## [GIVEN EXERCISE]
Express the lines of the items from the one containing "2312x1124 pixels. How" through the last line, inclusive, as a JSON list of strings, one string per line, with blank lines left out.

═══ RECORD EXCERPTS ═══

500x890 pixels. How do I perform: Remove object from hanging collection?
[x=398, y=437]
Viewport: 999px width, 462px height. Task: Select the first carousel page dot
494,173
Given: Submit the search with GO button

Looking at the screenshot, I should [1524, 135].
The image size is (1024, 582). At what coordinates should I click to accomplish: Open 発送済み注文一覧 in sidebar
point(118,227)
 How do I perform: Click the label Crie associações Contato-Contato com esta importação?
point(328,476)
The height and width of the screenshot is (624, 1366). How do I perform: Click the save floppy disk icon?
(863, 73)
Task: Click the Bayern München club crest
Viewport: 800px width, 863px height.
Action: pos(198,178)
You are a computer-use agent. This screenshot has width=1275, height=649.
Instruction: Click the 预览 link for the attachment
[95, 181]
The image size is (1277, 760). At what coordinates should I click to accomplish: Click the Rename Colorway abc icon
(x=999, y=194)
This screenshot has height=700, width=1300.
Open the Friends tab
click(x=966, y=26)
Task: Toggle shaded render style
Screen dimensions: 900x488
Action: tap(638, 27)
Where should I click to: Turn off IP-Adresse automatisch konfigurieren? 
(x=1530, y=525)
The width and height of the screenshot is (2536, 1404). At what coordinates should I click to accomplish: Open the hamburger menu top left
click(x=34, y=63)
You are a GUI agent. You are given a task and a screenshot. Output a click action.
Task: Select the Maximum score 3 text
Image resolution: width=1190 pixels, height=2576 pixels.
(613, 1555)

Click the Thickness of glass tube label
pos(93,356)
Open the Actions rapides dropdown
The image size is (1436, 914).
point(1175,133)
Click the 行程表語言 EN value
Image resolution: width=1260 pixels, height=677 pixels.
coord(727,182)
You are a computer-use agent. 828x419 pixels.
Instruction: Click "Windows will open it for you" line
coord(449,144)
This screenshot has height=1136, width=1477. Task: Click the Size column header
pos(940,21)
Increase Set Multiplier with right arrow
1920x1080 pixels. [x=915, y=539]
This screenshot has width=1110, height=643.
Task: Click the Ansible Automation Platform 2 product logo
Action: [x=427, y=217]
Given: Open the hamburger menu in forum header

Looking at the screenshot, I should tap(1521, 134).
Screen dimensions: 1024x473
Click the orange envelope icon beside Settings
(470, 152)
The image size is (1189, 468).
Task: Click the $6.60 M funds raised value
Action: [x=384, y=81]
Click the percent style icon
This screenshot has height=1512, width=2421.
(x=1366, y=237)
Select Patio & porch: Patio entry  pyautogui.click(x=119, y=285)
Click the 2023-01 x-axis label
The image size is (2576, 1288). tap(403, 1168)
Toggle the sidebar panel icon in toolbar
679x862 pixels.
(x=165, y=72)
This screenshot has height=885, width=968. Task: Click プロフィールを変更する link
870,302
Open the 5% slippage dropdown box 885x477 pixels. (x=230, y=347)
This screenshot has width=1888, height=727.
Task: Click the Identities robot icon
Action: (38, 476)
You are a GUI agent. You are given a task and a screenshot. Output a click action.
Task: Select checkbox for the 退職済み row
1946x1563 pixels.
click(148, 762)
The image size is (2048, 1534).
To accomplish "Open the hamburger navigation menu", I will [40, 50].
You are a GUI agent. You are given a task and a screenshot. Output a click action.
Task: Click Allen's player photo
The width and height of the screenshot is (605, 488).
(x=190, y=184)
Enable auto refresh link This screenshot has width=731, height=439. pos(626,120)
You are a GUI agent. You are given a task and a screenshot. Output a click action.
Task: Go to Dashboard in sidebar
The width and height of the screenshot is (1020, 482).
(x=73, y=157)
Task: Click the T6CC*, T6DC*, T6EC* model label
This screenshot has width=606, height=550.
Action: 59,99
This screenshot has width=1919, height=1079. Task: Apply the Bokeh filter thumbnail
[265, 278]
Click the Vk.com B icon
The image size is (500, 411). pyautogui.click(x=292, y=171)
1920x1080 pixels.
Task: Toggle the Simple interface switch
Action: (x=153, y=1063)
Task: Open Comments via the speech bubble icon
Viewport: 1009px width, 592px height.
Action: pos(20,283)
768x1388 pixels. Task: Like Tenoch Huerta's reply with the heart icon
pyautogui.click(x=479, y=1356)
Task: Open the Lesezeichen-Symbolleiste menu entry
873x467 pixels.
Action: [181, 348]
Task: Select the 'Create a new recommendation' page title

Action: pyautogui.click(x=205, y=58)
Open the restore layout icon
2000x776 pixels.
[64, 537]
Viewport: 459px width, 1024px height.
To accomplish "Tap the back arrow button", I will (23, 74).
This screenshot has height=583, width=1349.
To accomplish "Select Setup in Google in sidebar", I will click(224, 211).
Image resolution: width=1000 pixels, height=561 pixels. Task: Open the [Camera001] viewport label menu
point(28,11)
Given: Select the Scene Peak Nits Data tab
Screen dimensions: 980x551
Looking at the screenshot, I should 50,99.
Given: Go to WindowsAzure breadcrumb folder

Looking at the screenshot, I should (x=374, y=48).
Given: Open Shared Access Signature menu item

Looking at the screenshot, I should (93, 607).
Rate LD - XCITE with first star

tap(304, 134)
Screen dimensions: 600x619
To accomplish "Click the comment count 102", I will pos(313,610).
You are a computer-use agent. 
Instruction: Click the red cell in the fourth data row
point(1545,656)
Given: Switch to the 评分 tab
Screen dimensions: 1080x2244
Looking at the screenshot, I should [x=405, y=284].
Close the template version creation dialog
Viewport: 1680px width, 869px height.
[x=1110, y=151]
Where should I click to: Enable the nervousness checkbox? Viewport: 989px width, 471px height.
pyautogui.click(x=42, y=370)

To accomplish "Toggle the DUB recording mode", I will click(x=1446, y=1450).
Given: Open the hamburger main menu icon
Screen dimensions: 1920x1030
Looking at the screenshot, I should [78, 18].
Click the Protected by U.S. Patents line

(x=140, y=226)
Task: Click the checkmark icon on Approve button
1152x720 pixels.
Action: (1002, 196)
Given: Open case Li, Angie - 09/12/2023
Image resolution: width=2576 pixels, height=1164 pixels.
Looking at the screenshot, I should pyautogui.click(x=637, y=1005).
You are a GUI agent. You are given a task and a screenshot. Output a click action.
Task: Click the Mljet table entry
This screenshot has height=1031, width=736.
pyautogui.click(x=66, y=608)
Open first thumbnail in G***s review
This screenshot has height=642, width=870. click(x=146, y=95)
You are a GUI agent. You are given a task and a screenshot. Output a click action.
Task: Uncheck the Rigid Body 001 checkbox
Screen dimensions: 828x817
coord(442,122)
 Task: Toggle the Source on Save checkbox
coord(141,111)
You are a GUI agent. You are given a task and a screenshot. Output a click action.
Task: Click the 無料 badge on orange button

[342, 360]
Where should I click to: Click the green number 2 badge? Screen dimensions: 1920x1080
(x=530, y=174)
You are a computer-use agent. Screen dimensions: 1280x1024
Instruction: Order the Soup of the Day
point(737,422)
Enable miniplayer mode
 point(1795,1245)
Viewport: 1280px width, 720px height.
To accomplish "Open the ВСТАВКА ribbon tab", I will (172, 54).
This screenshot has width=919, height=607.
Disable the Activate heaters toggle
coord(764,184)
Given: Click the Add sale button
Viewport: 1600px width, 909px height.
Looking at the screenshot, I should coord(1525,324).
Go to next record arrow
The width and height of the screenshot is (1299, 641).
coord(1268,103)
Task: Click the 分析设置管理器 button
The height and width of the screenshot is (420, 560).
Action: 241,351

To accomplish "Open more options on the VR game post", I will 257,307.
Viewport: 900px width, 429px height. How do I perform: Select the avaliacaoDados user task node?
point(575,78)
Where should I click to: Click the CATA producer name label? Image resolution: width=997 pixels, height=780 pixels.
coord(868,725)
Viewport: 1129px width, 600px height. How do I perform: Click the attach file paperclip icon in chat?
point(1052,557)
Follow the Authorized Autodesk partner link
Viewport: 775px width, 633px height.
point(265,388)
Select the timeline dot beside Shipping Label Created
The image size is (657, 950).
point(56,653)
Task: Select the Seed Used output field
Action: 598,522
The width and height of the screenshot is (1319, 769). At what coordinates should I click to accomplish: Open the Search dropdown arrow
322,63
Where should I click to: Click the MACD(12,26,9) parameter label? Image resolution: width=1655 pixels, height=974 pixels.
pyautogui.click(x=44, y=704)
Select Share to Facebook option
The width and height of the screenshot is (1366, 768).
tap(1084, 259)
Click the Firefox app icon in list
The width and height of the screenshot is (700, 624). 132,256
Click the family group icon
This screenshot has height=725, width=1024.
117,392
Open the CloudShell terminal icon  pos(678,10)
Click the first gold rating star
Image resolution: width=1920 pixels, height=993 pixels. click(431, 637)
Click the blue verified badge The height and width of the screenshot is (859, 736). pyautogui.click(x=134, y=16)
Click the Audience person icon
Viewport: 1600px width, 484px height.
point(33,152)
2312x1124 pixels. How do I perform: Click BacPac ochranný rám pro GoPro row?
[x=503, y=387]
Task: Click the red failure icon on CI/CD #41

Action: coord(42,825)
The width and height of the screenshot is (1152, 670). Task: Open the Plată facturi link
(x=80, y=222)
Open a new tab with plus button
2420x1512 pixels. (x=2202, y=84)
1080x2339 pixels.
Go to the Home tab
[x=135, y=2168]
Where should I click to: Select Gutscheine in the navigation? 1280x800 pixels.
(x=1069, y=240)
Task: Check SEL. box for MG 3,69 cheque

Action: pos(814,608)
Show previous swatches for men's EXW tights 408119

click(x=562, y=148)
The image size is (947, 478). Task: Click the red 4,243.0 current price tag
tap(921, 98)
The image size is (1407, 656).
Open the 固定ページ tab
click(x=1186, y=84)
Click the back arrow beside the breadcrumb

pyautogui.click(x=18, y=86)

═══

## [RESPONSE TO THIS TASK]
[
  "2312x1124 pixels. How do I perform: Click BacPac ochranný rám pro GoPro row?",
  "[x=503, y=387]",
  "Task: Click the red failure icon on CI/CD #41",
  "Action: coord(42,825)",
  "The width and height of the screenshot is (1152, 670). Task: Open the Plată facturi link",
  "(x=80, y=222)",
  "Open a new tab with plus button",
  "2420x1512 pixels. (x=2202, y=84)",
  "1080x2339 pixels.",
  "Go to the Home tab",
  "[x=135, y=2168]",
  "Where should I click to: Select Gutscheine in the navigation? 1280x800 pixels.",
  "(x=1069, y=240)",
  "Task: Check SEL. box for MG 3,69 cheque",
  "Action: pos(814,608)",
  "Show previous swatches for men's EXW tights 408119",
  "click(x=562, y=148)",
  "The image size is (947, 478). Task: Click the red 4,243.0 current price tag",
  "tap(921, 98)",
  "The image size is (1407, 656).",
  "Open the 固定ページ tab",
  "click(x=1186, y=84)",
  "Click the back arrow beside the breadcrumb",
  "pyautogui.click(x=18, y=86)"
]